Our grid exposure is even more deliberate. We maintain significant positions in U.S. EPC contractors and in Korean grid equipment manufacturers that supply the transformers, switchgear, protection systems and digital controls required to connect new load. These companies sit in the most structurally constrained part of the value chain, supported by multi-year backlogs, limited global manufacturing capacity and sustained pricing power.

In short, the portfolio is built to capture both sides of the AI-driven power cycle: the acceleration in clean and gas-based generation, and the chronic grid infrastructure shortage that now shapes the economics of the entire sector.

Our Takeaway

Since our May 2024 note, every major forecast has been revised higher. U.S. load expectations have doubled. Data centers are on track to drive roughly half of all new U.S. electricity demand this decade. This pulls forward investment in solar, storage, gas turbines and, above all, the grid.

Our analysis uses a mid-range scenario, but it is important to note that outcomes could land lower or considerably higher depending on model sizes, training cycles and the speed of AI adoption.
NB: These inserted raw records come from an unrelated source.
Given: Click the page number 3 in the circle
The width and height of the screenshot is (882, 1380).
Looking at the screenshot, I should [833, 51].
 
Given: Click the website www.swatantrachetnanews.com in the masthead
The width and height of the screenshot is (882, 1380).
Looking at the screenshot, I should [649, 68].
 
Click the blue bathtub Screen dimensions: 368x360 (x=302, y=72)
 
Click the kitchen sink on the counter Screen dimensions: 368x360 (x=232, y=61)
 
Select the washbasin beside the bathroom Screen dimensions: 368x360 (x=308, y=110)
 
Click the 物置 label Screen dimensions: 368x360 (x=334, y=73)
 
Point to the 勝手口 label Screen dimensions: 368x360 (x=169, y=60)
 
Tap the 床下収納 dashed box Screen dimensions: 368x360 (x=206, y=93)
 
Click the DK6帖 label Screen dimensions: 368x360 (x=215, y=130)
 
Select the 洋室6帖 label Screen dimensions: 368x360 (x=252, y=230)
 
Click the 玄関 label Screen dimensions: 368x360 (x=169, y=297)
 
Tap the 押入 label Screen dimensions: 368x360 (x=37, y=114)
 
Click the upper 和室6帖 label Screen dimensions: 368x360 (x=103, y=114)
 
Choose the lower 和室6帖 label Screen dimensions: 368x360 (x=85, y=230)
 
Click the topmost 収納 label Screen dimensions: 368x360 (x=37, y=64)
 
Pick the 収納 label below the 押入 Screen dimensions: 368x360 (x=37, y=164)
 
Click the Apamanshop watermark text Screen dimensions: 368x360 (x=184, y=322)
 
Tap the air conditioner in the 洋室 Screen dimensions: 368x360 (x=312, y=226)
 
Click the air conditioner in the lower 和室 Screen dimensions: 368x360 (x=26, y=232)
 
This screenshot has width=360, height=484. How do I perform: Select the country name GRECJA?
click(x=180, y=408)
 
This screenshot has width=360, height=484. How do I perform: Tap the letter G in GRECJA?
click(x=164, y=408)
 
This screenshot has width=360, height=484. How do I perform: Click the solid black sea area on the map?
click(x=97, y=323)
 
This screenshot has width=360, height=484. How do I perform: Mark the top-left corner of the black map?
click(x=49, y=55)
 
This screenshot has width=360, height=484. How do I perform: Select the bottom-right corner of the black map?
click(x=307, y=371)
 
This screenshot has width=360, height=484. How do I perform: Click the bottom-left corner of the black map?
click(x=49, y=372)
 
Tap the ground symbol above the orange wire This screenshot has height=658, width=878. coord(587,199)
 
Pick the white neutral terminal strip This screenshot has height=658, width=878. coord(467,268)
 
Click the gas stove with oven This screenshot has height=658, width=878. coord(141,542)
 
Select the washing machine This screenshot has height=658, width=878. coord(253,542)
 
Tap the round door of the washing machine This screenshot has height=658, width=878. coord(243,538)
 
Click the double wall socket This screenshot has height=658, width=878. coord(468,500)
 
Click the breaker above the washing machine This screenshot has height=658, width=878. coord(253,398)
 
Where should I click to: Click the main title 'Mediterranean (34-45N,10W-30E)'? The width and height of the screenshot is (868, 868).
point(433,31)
This is not simply an AI hardware cycle. It is the early stage of a restructuring of the U.S. power system. Data centers are starting to behave like small utilities. Electricity is turning into the limiting resource. The companies that generate it, move it and stabilize it will define the next ten years of energy infrastructure spending.
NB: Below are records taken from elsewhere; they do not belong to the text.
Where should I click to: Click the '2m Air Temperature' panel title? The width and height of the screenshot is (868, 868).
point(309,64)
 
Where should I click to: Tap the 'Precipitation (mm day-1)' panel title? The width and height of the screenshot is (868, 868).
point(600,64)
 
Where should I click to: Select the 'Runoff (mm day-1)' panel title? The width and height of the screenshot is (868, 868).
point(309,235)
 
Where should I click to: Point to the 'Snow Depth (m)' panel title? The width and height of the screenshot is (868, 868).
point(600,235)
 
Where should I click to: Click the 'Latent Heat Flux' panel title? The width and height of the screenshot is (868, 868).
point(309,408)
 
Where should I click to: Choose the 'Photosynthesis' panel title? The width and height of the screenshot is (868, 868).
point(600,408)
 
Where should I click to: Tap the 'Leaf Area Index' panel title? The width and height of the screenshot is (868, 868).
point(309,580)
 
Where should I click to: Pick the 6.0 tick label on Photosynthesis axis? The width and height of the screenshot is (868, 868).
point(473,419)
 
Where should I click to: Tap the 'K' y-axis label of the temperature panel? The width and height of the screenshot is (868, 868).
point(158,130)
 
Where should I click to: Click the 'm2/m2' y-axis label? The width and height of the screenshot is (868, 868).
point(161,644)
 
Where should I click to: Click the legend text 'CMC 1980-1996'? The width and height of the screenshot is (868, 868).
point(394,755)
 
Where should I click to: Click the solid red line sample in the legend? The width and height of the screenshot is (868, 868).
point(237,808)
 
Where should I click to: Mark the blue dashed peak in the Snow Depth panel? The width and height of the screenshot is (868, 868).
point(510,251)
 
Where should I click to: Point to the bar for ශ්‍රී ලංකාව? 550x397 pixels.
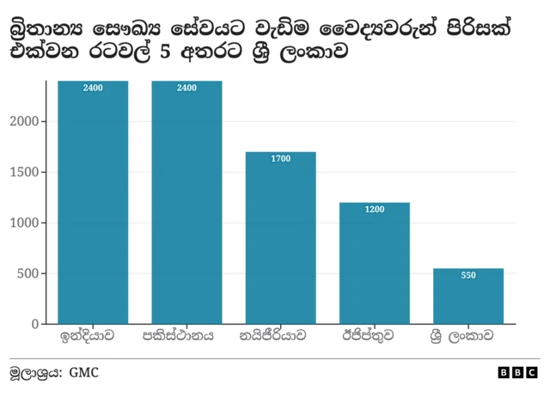pyautogui.click(x=468, y=296)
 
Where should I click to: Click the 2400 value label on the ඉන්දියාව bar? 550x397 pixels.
pyautogui.click(x=93, y=88)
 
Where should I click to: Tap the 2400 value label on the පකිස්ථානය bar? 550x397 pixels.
pyautogui.click(x=186, y=88)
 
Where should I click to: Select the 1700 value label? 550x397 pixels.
pyautogui.click(x=280, y=159)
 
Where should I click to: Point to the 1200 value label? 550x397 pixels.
pyautogui.click(x=374, y=210)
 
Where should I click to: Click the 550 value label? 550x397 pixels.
pyautogui.click(x=468, y=276)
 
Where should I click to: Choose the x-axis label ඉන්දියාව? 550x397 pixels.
pyautogui.click(x=93, y=336)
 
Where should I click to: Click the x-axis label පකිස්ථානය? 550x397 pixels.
pyautogui.click(x=186, y=336)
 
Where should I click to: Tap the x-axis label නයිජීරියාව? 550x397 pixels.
pyautogui.click(x=280, y=336)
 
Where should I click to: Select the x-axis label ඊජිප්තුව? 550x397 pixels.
pyautogui.click(x=374, y=336)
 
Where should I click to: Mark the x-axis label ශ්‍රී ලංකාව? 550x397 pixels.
pyautogui.click(x=468, y=336)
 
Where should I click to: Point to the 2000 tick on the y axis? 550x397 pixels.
pyautogui.click(x=26, y=122)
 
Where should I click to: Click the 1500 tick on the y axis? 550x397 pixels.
pyautogui.click(x=26, y=173)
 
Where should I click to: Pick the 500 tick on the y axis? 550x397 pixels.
pyautogui.click(x=29, y=274)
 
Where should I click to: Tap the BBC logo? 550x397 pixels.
pyautogui.click(x=517, y=373)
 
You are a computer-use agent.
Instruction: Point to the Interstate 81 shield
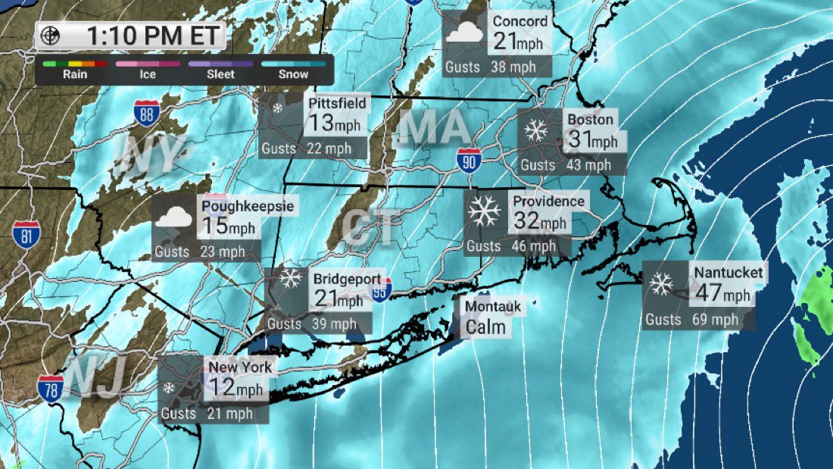pos(26,236)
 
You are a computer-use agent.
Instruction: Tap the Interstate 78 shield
pos(51,387)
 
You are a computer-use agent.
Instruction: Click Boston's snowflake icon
pos(537,131)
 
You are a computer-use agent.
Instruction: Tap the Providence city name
pos(548,202)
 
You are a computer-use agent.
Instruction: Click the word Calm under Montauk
pos(485,327)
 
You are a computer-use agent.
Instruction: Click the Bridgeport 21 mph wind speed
pos(339,299)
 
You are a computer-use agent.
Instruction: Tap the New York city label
pos(240,367)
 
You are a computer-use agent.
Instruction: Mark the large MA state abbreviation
pos(433,128)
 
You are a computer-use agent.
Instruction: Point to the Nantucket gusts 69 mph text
pos(691,320)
Our Sustainable Future strategy is positioned for this shift. Grid infrastructure represents about 36% of the strategy, compared with roughly 13% for peer cleantech funds. Another 17% is allocated to U.S. power generation segments with the fastest growth profiles, led by solar and battery storage.

All holdings are profitable companies with strong technology, pricing power and operational track records. We intentionally avoid early-stage nuclear developers, pre-revenue SMR concepts, fuel cell manufacturers and other speculative names that depend on aggressive data center growth to justify their valuations.

We apply the same discipline in our AI & Robotics strategy. There, we focus on the growth of inference, vertical applications and the data layer. Sustainable Future complements this by owning the power infrastructure that makes that expansion possible: generation, storage and the grid.

Whether data center capex accelerates or normalizes, the structural pressures on the U.S. power system remain: grid congestion, transformer scarcity, electrification needs and long interconnection timelines. These issues predate hyperscalers and will persist regardless of AI cycles, keeping demand strong for the companies that provide the critical hardware.